==== Records provided

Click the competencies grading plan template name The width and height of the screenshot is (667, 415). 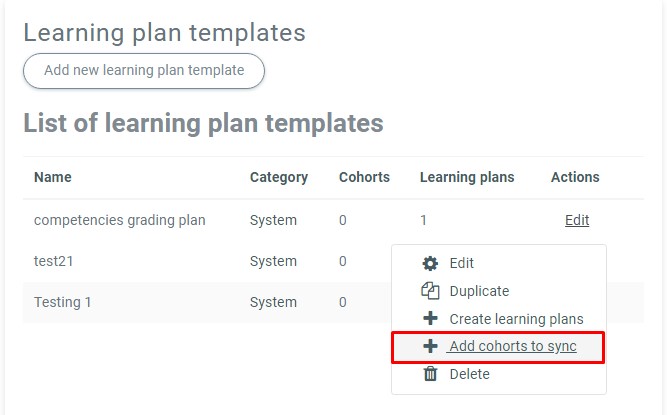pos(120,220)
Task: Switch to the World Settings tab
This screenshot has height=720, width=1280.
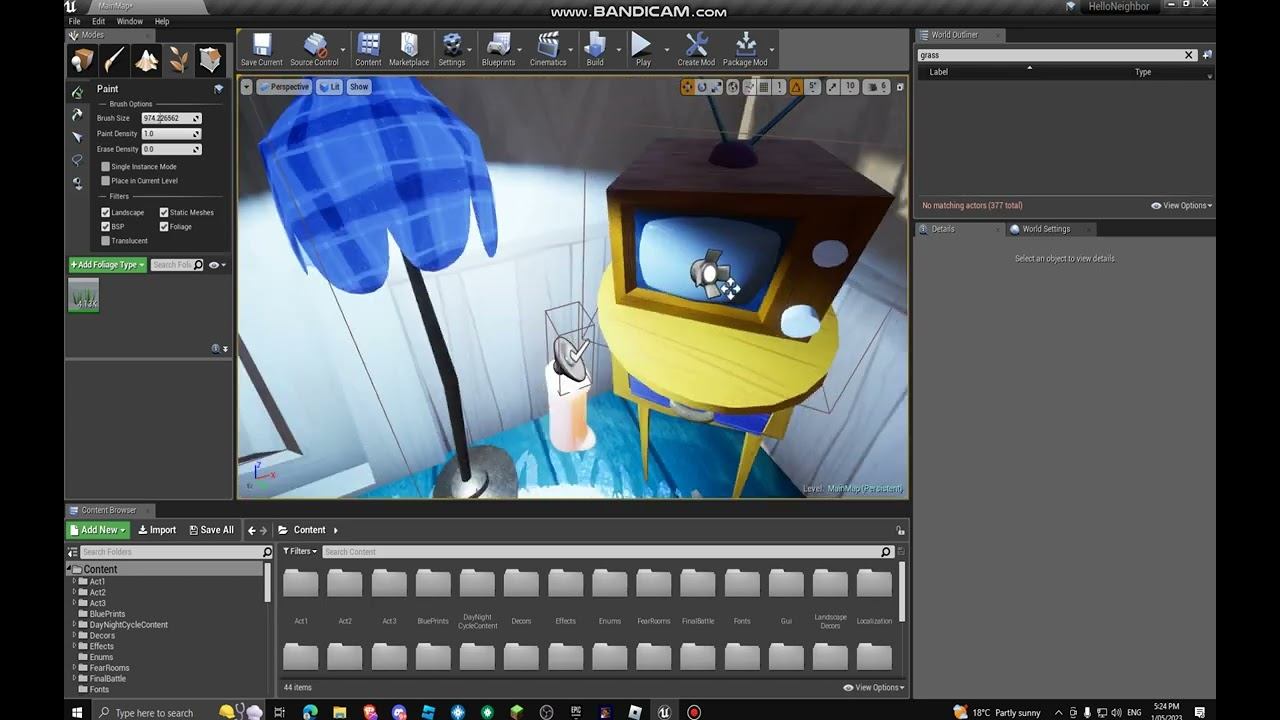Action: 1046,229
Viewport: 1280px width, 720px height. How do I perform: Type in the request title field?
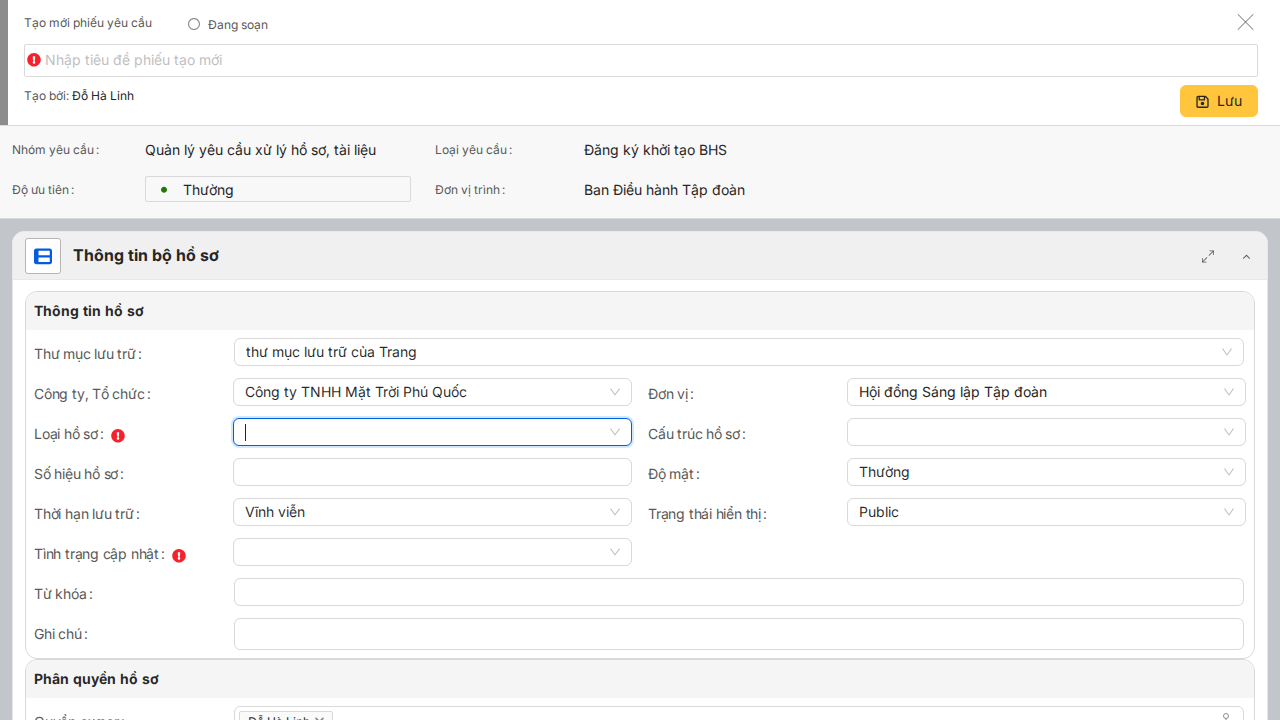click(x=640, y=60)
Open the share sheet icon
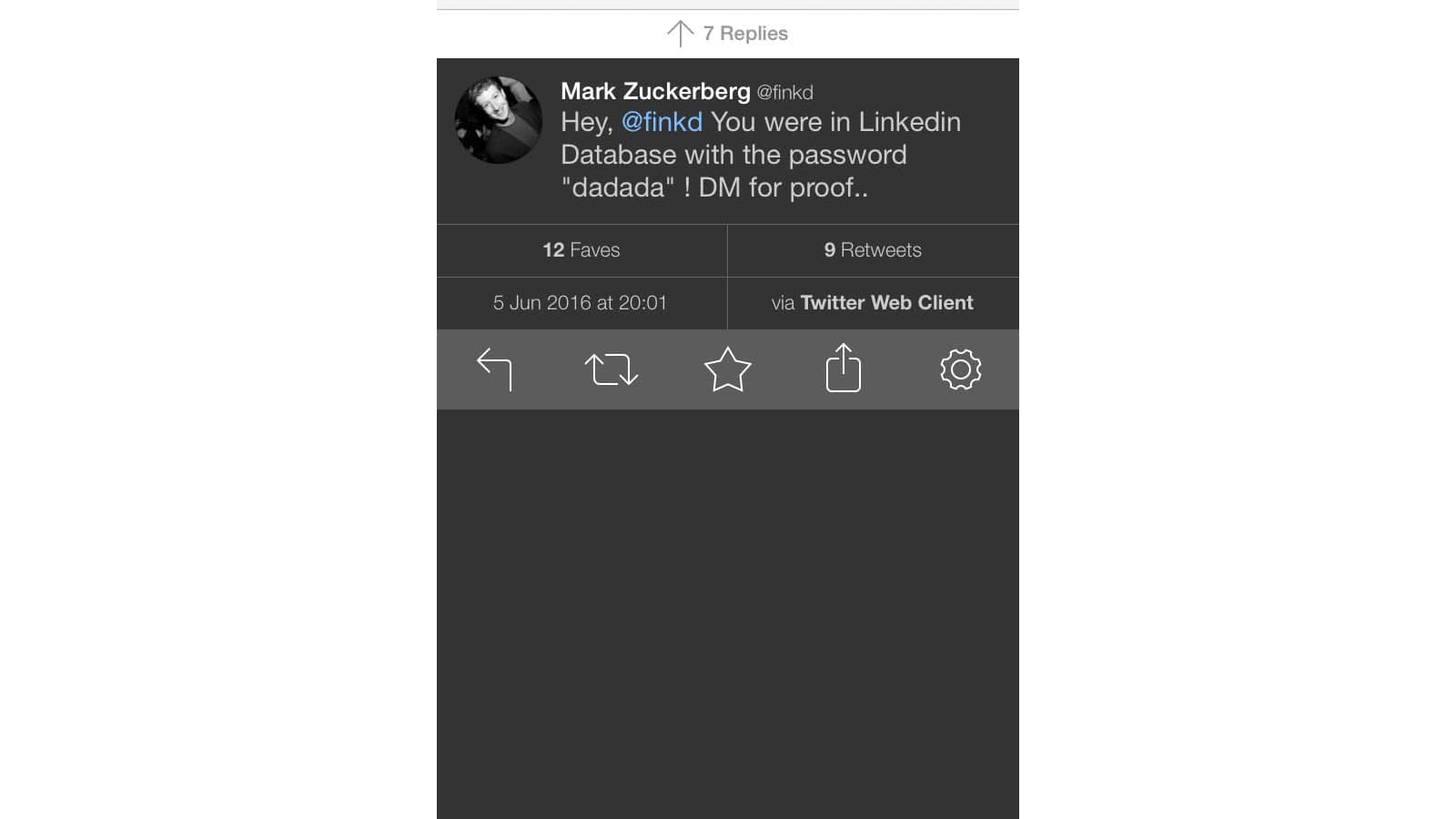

========

:: Problem ::
Beginning with the line where "Task: Switch to the World Settings tab" appears, reproduce every remaining line of the listing above, the last one included, but none of the pictures.

:: Answer to the exercise ::
Task: Switch to the World Settings tab
This screenshot has height=720, width=1280.
Action: 1046,229
Viewport: 1280px width, 720px height. How do I perform: Type in the request title field?
click(x=640, y=60)
Open the share sheet icon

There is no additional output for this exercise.